**Source**.
╔══

Instead of taking the writer lock internally, require callers to already
hold it when calling bdrv_replace_child_tran(). These callers will
typically already hold the graph lock once the locking work is
completed, which means that they can't call functions that take it
internally.

While a graph lock is held, polling is not allowed. Therefore draining
the necessary nodes can no longer be done in bdrv_remove_child() and
bdrv_replace_node_noperm(), but the callers must already make sure that
they are drained.

Note that the transaction callbacks still take the lock internally, so
tran_finalize() must be called without the lock held. This is because
bdrv_append() also calls bdrv_attach_child_noperm(), which currently
requires to be called unlocked. Once it changes, the transaction
callbacks can be changed, too.

Signed-off-by: Kevin Wolf <kwolf@redhat.com>
---
 block.c | 78 ++++++++++++++++++++++++++++++++++++---------------------
 1 file changed, 50 insertions(+), 28 deletions(-)

╚══

**Dataset entries**.
╔══

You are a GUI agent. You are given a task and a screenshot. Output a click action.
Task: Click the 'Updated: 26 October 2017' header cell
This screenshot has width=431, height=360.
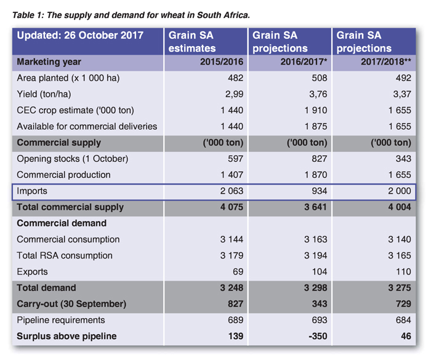80,36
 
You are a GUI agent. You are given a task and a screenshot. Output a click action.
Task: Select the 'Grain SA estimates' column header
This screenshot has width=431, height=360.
192,41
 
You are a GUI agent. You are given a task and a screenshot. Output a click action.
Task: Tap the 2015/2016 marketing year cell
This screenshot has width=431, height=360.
222,62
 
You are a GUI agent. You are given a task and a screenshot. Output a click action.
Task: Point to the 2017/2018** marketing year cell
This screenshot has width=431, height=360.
386,62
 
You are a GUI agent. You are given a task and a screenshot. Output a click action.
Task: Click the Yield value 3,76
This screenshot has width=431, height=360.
318,94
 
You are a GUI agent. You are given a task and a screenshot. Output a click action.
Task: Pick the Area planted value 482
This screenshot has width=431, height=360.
236,78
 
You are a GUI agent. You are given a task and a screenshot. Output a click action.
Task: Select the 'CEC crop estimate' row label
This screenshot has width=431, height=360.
75,110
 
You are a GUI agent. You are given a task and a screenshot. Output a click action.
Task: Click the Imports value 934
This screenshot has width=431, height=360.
319,191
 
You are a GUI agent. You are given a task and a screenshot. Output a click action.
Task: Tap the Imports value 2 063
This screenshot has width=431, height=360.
232,191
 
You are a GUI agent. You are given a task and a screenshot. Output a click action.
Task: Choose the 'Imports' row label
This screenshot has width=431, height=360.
32,191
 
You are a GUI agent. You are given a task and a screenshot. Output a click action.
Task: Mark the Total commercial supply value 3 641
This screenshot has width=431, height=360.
315,207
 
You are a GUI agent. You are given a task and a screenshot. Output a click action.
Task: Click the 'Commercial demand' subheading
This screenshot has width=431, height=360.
62,223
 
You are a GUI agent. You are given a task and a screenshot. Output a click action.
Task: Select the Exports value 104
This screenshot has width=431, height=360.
320,271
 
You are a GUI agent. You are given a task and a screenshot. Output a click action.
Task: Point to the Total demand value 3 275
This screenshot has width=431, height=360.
400,288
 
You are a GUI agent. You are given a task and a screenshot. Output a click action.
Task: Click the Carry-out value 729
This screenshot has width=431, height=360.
403,304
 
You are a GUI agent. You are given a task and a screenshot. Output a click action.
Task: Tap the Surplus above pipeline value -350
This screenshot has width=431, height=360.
318,336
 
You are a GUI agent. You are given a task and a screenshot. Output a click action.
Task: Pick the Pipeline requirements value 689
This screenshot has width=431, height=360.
236,320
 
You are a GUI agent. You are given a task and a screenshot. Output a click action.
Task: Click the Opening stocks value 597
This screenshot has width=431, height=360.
236,159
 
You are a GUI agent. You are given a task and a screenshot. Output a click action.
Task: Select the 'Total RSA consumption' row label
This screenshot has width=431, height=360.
65,255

╚══

**Stated task A**.
For the patch description on the graph writer lock, state whether each statement agrees with it, answering yes or no and quoting the deciding words: (i) callers of bdrv_replace_child_tran() must already hold the writer lock when they call it; (ii) polling is permitted while a graph lock is held; (iii) tran_finalize() must be called with the lock held.
**Stated task B**.
Write what comes next in the patch description on the graph writer lock, starting right after its last line.

**Output A**.
(i) Yes: "require callers to already hold it when calling bdrv_replace_child_tran()".
(ii) No: "While a graph lock is held, polling is not allowed."
(iii) No: "tran_finalize() must be called without the lock held."

**Output B**.
diff --git a/block.c b/block.c
index 500a08b26c..c06853f36e 100644
--- a/block.c
+++ b/block.c
@@ -94,7 +94,8 @@ static bool bdrv_recurse_has_child(BlockDriverState *bs,
 static void GRAPH_WRLOCK
 bdrv_replace_child_noperm(BdrvChild *child, BlockDriverState *new_bs);
 
-static void bdrv_remove_child(BdrvChild *child, Transaction *tran);
+static void GRAPH_WRLOCK
+bdrv_remove_child(BdrvChild *child, Transaction *tran);
 
 static int bdrv_reopen_prepare(BDRVReopenState *reopen_state,
                                BlockReopenQueue *queue,
@@ -2425,8 +2426,9 @@ static TransactionActionDrv bdrv_replace_child_drv = {
  *
  * The function doesn't update permissions, caller is responsible for this.
  */
-static void bdrv_replace_child_tran(BdrvChild *child, BlockDriverState *new_bs,
-                                    Transaction *tran)
+static void GRAPH_WRLOCK
+bdrv_replace_child_tran(BdrvChild *child, BlockDriverState *new_bs,
+                        Transaction *tran)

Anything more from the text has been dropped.